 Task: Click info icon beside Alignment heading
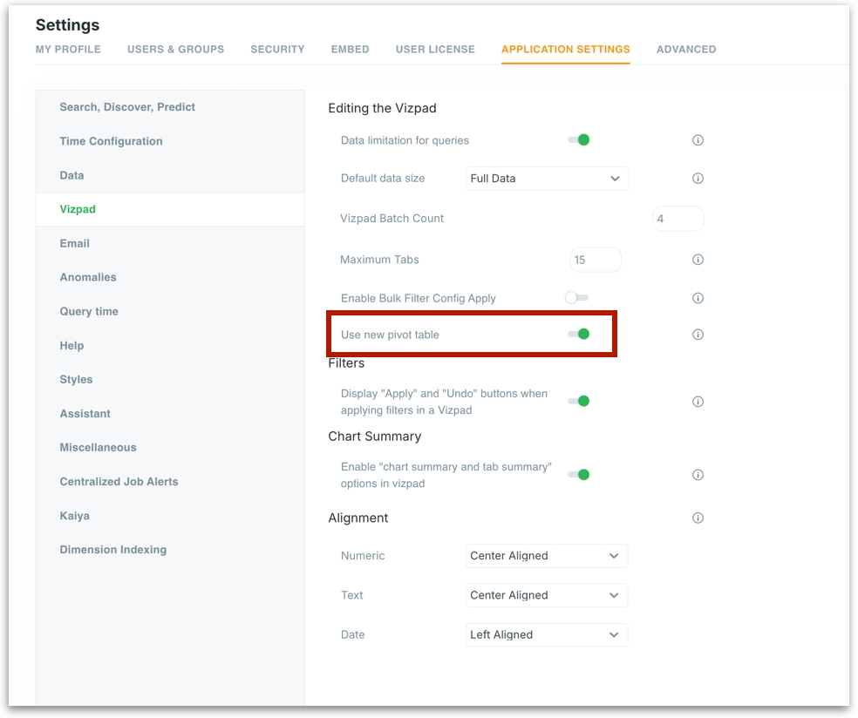click(698, 518)
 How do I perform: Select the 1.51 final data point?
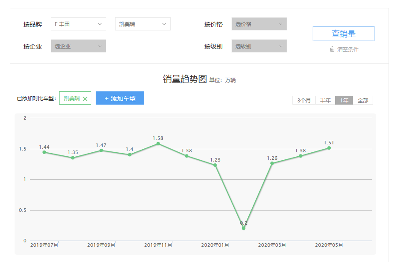329,148
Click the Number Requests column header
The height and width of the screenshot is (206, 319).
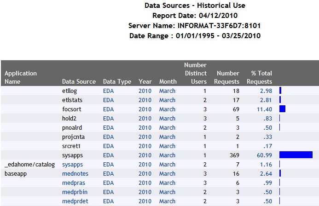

━━━━━━━━━━━━━━━━━━━━

Copy every line of the records above word for word, omitting the pictures.

 Task: Click info icon beside Alignment heading
click(698, 518)
 How do I perform: Select the 1.51 final data point?
329,148
Click the Number Requests column header
The height and width of the screenshot is (206, 319).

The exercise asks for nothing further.